Figure 5.

Overexpression of STAT1KR ameliorates hTau-induced memory deficits. AAV-hTau-eGFP (1.5×10¹³ vg/mL) with AAV- K410/K413R-STAT1 (STAT1KR), (1.0×10¹³ vg/mL) or not were stereotaxically injected into the hippocampal CA3 of 2-mon-old C57 mice. The learning and memory ability were detected 1 month later. (A, B) Upregulation of STAT1KR was confirmed by Western blotting and immunohistochemical staining. (C) The representative swimming paths of each group during the test phase. (D) Upregulation of STAT1KR ameliorated hTau-induced spatial learning deficits shown by the decreased escape latency during 6 consecutive days training in Morris water maze (MWM) test (n = 10 each group). *, p < 0.05, **, p < 0.01, hTau vs Vec; #, p < 0.05 hTau vs hTau+STAT1KR. (E-H) Upregulation of STAT1KR ameliorated hTau-induced spatial memory deficits shown by the decreased latency to reach the platform quadrant (E), and the increased crossing time in the platform site (F) measured at day 7 by removed the platform in MWM test; while the time spent in the target quadrant had no change, and no motor dysfunction was seen (H) (n = 10 each group). (I) Upregulation of STAT1KR ameliorated hTau-induced cognition impairment shown by increased time spending in exploring the new novel object measured at 24 h during New Novel object recognition test (n = 9 each group). (J, K) Upregulation of STAT1KR ameliorated hTau-induced contextual memory deficits measured at 24 h during contextual fear conditioning test (n = 10 each group).

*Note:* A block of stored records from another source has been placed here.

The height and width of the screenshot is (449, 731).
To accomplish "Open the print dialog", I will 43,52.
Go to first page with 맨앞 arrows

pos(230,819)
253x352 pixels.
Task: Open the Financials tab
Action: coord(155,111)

After the mice received training by subjecting to 3 min unsignaled foot-shocks, the percent of freezing time was represented (J). At 24 h after the training, the animals were put back into the conditioning chamber for 3 min (no electrical stimulation), the percent of total freezing time which represented memory ability was represented (K). Data were presented as mean ± SEM. *, p < 0.05, **, p < 0.01, ***, p < 0.001.